--- Begin ---
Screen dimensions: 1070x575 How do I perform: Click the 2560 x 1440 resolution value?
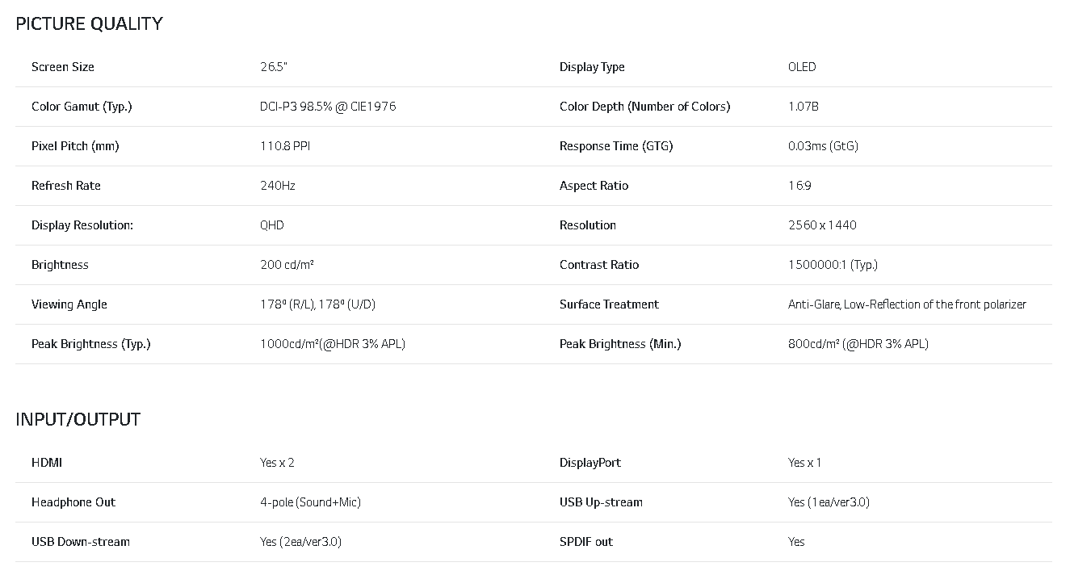coord(822,225)
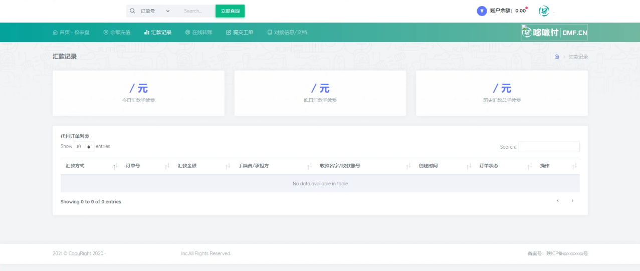
Task: Open the 订单号 search type dropdown
Action: (x=155, y=11)
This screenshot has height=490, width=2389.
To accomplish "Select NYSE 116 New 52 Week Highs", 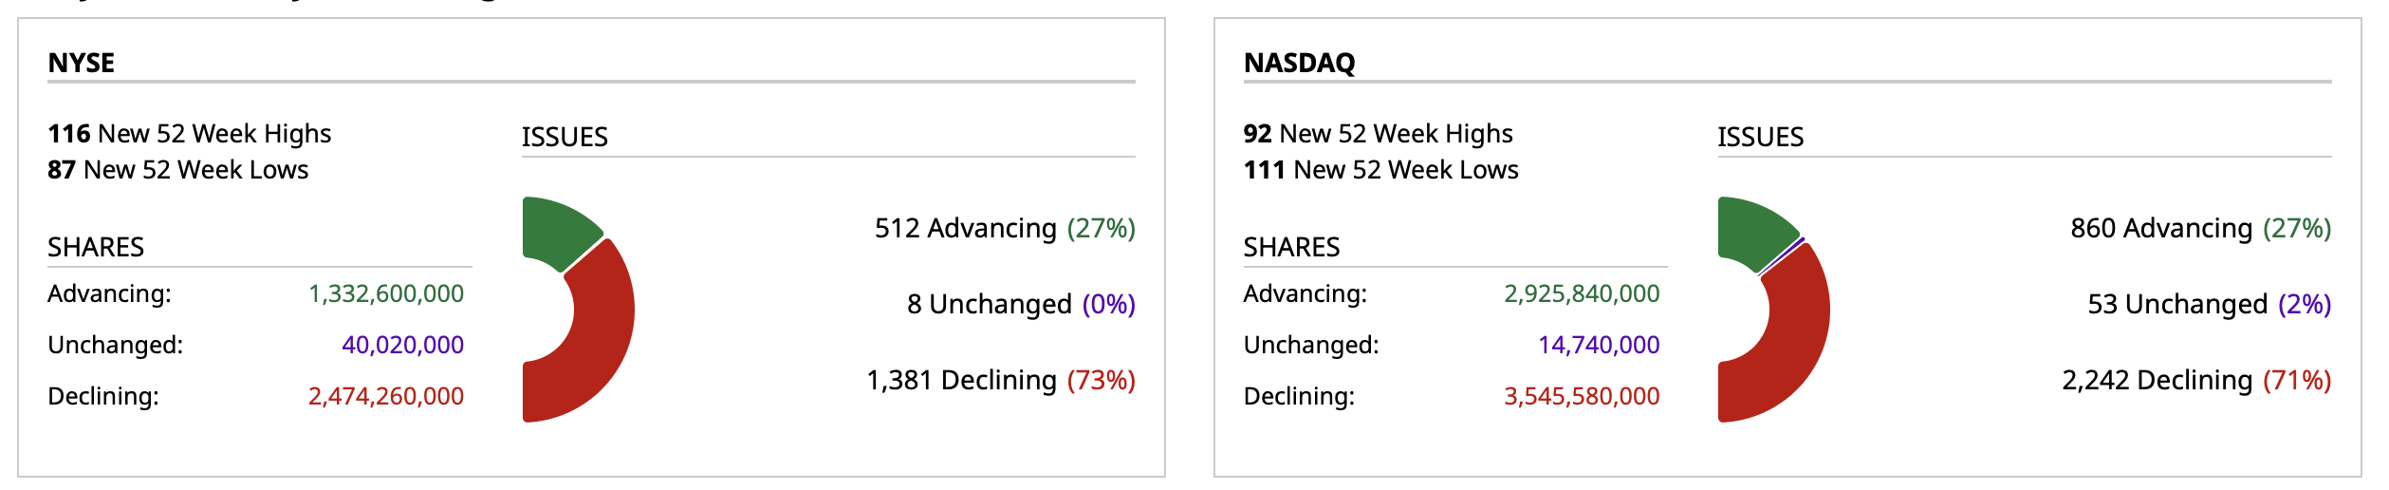I will point(190,134).
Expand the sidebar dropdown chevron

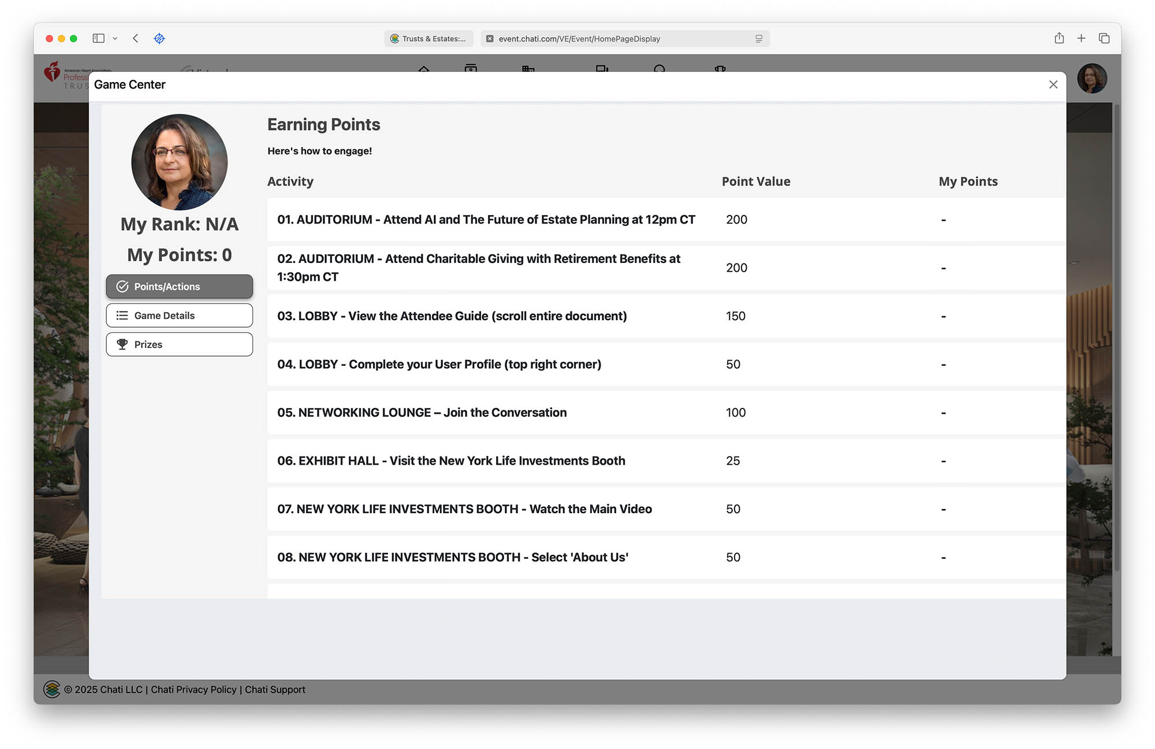coord(115,38)
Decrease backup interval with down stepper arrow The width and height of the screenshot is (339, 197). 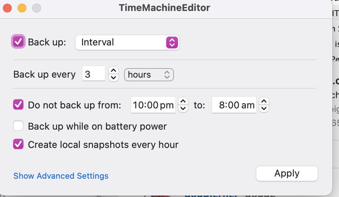point(113,78)
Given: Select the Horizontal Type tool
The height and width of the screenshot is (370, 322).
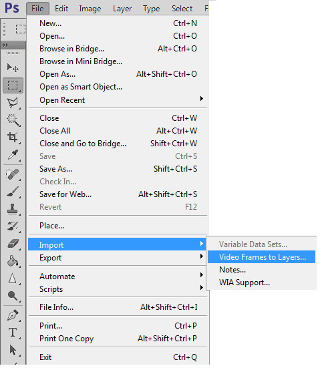Looking at the screenshot, I should (x=13, y=333).
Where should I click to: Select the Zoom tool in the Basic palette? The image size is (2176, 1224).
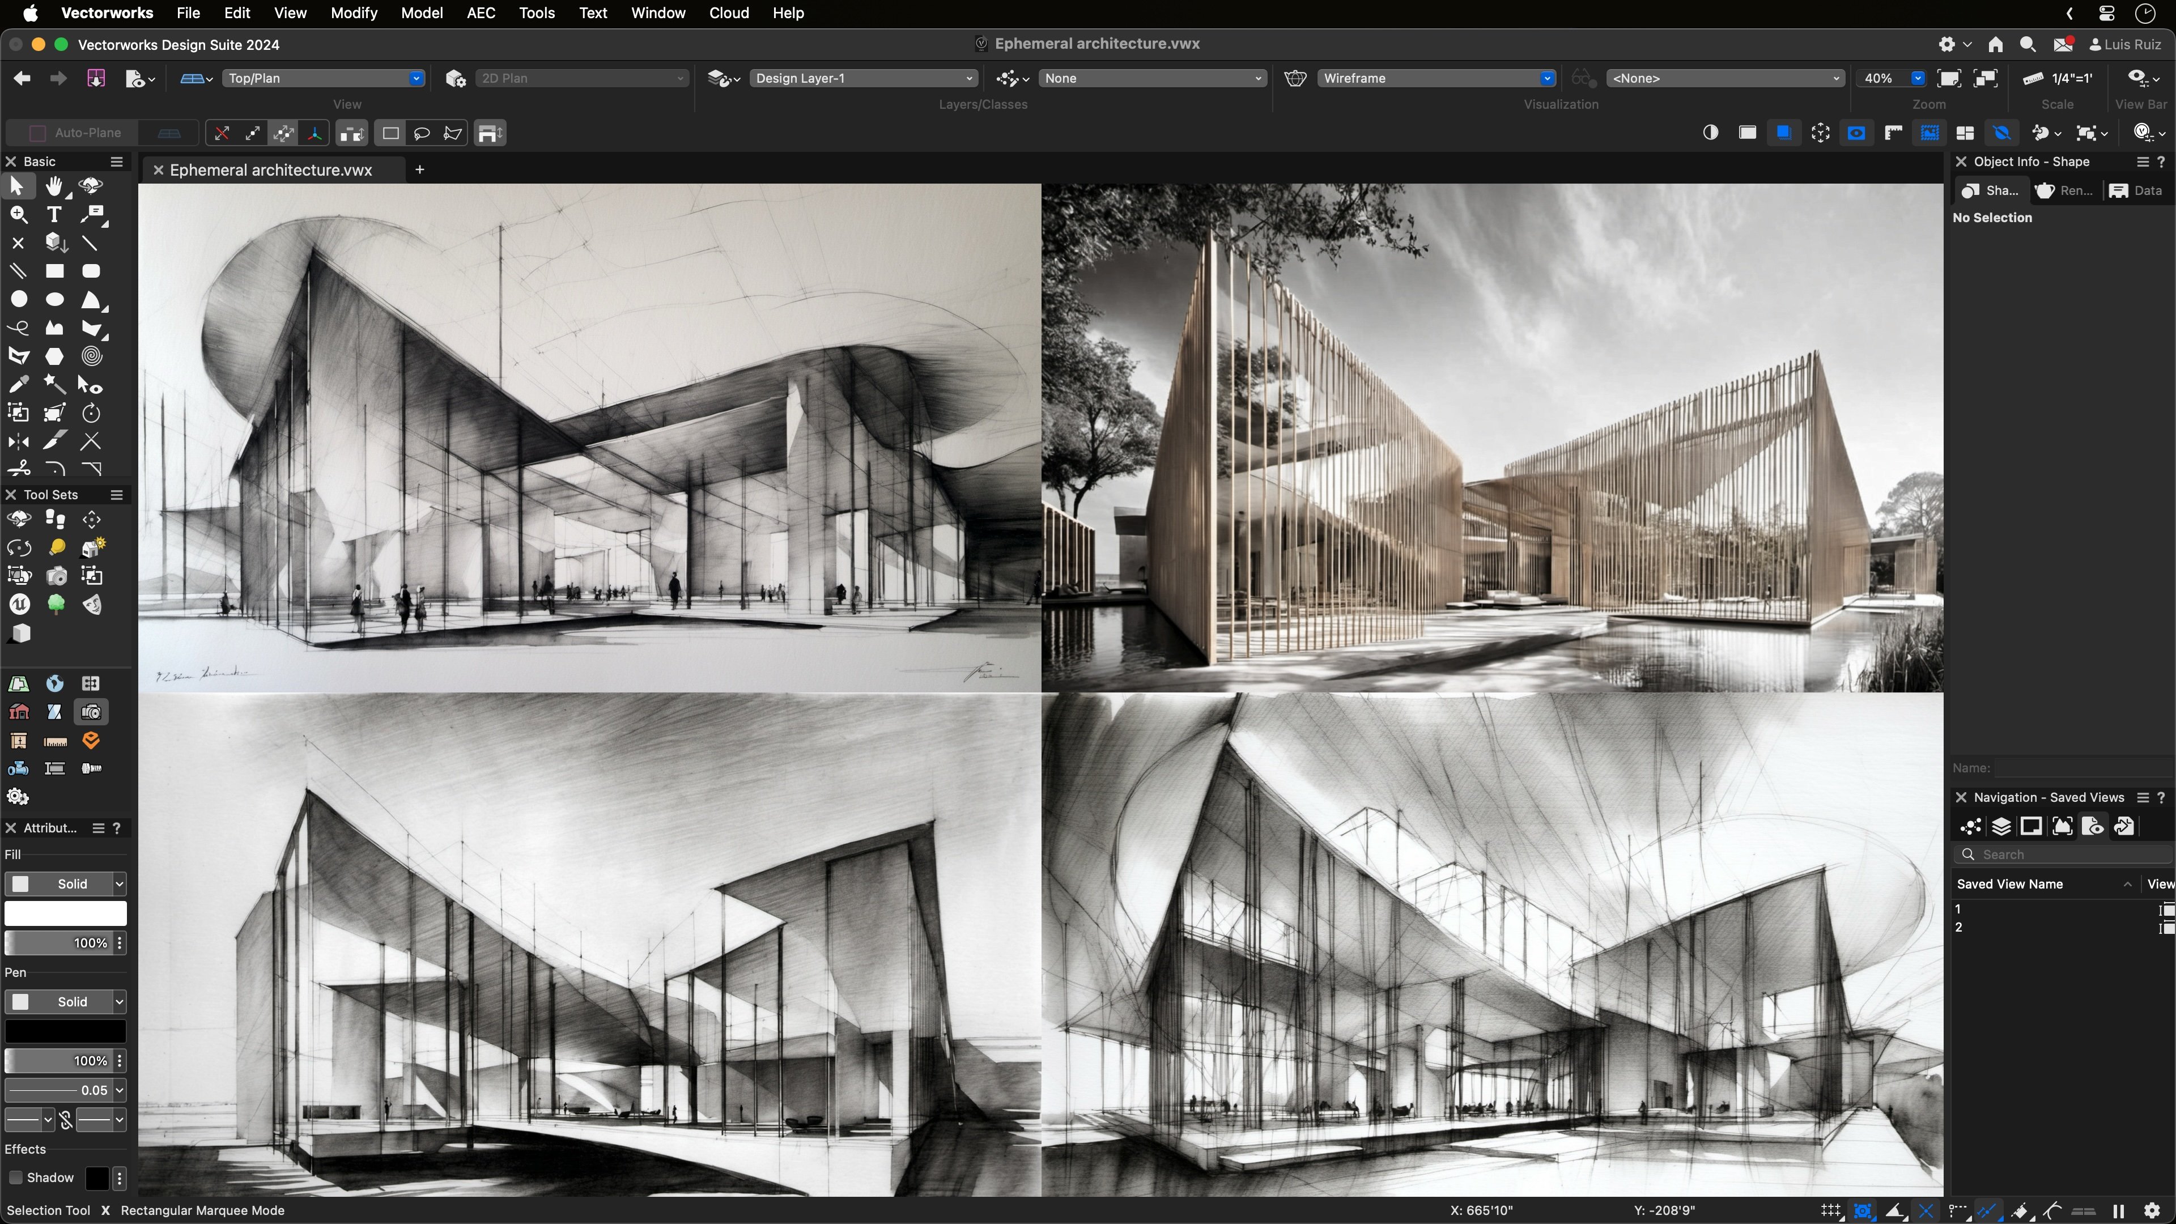tap(19, 215)
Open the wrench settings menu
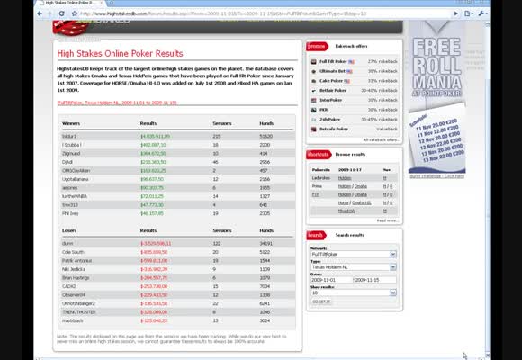The image size is (522, 360). pyautogui.click(x=482, y=14)
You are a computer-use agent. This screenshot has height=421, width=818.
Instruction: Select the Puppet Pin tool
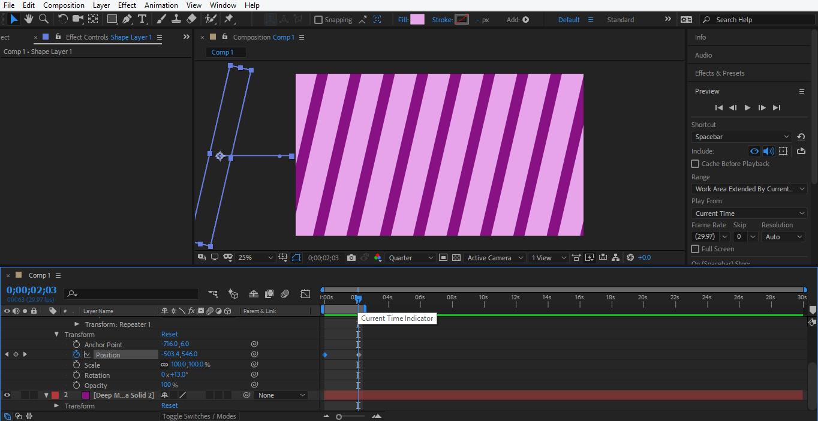click(x=228, y=19)
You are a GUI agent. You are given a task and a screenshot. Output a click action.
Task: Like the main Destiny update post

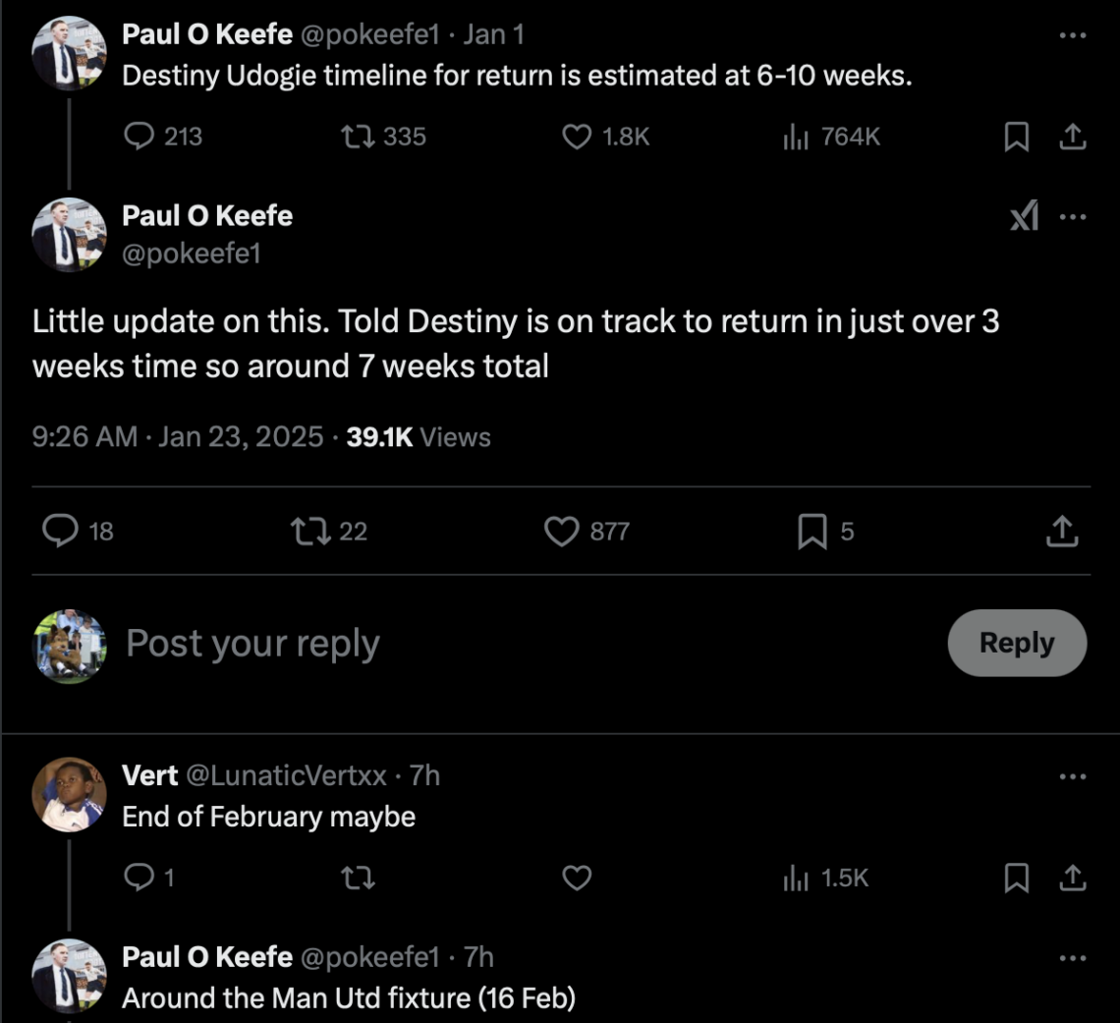(x=561, y=532)
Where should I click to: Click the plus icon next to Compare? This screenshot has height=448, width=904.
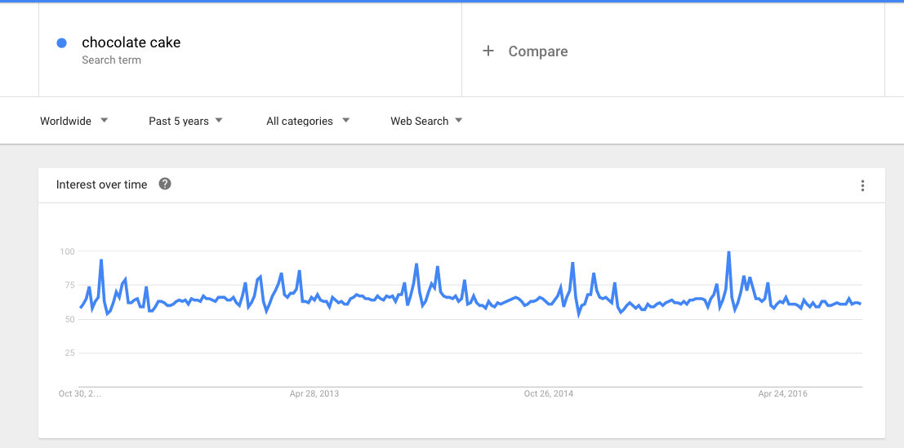point(488,51)
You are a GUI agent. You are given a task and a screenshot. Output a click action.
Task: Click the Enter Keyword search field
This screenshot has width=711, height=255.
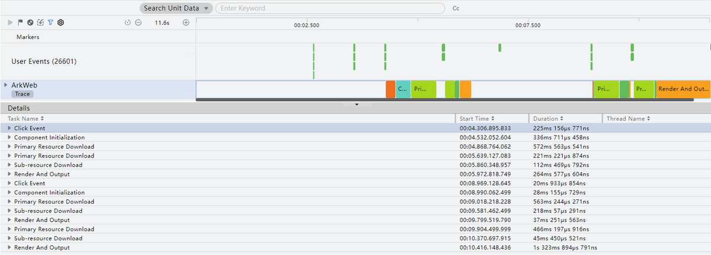click(329, 8)
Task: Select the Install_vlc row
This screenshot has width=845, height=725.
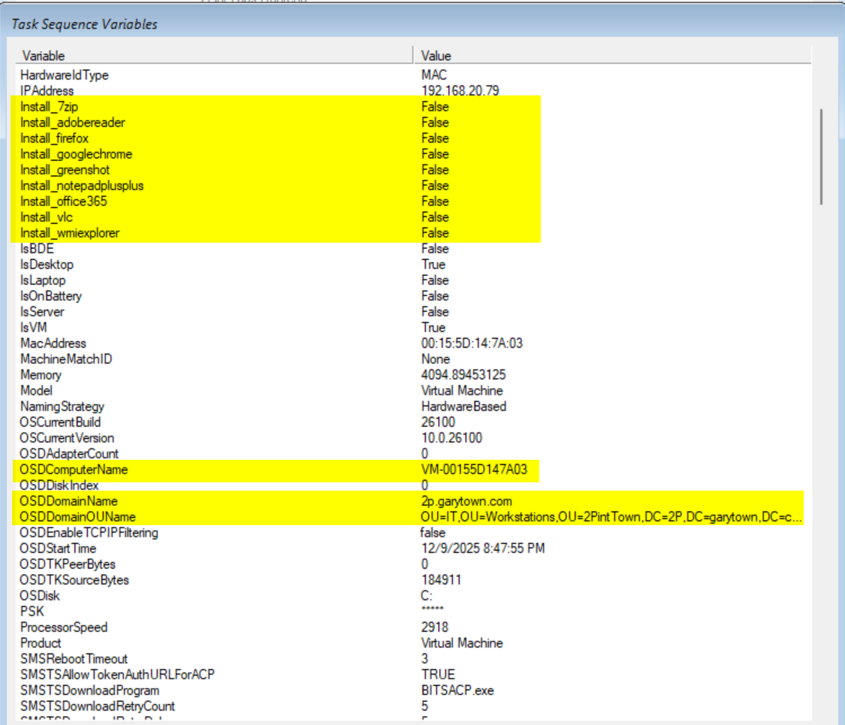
--- End ---
## Exercise
Write out the records again starting at the line containing "Given: Select the Horizontal Type tool" and ending at the line containing "tap(19, 215)", swapping "Basic palette" for "Tools panel" and keeping everything else the same. Leave the pictures out.

## Response to this exercise
Given: Select the Horizontal Type tool
The height and width of the screenshot is (370, 322).
Looking at the screenshot, I should (x=13, y=333).
Where should I click to: Select the Zoom tool in the Tools panel? The image size is (2176, 1224).
tap(19, 215)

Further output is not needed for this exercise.